----- RECORDS SHOWN -----

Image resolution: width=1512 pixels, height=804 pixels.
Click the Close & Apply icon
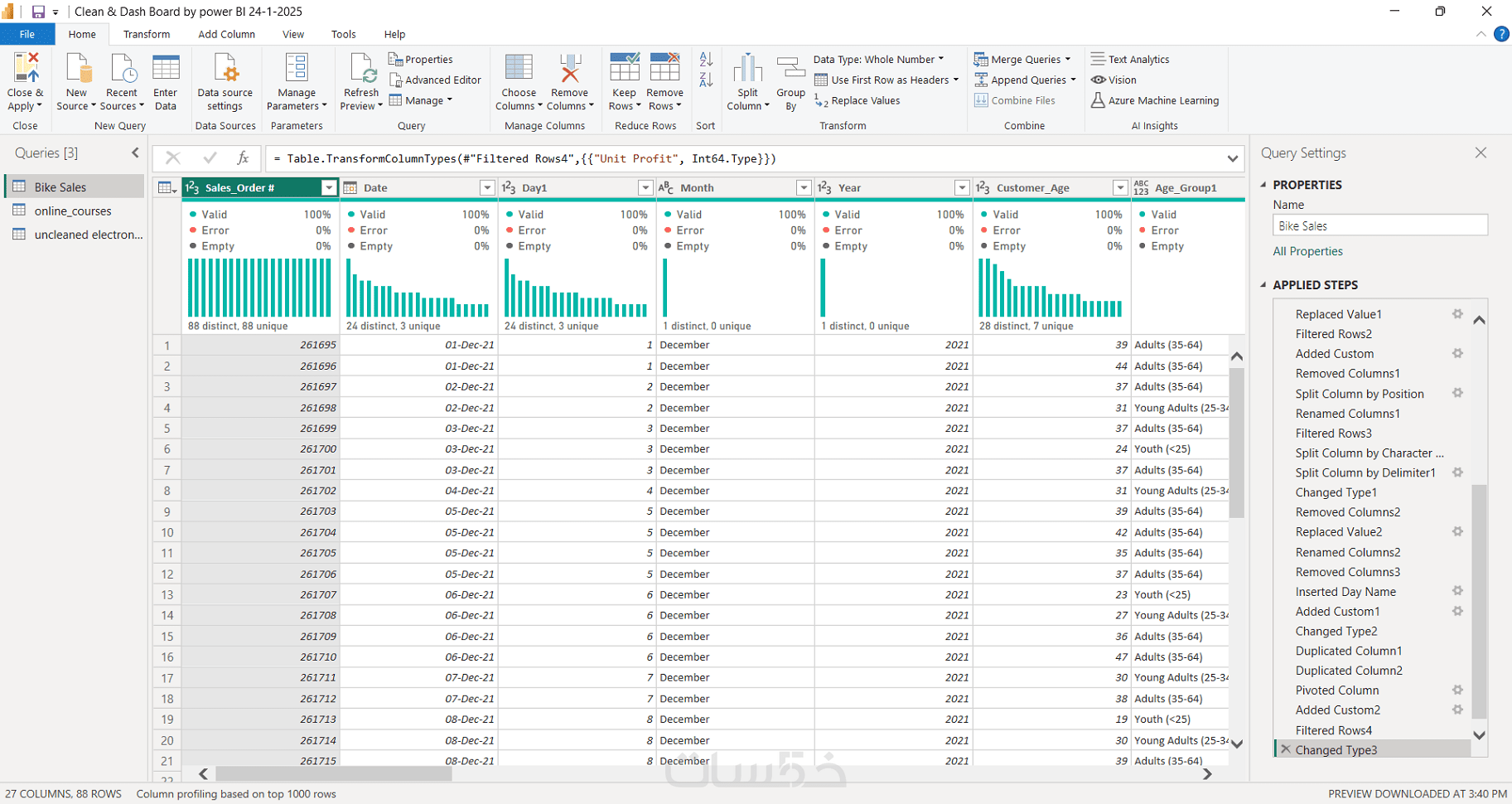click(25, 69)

-----
----- RECORDS SHOWN -----

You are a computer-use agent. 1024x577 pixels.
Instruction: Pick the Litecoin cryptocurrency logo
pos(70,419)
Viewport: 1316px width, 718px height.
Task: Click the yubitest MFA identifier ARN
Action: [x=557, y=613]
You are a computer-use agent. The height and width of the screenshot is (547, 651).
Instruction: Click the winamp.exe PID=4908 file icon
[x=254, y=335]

-----

**TASK DETAILS**
In the records, locate each line holding the string "agent" and copy it.

**SOLUTION TO THE PROBLEM**
You are a computer-use agent. 1024x577 pixels.
You are a computer-use agent. The height and width of the screenshot is (547, 651).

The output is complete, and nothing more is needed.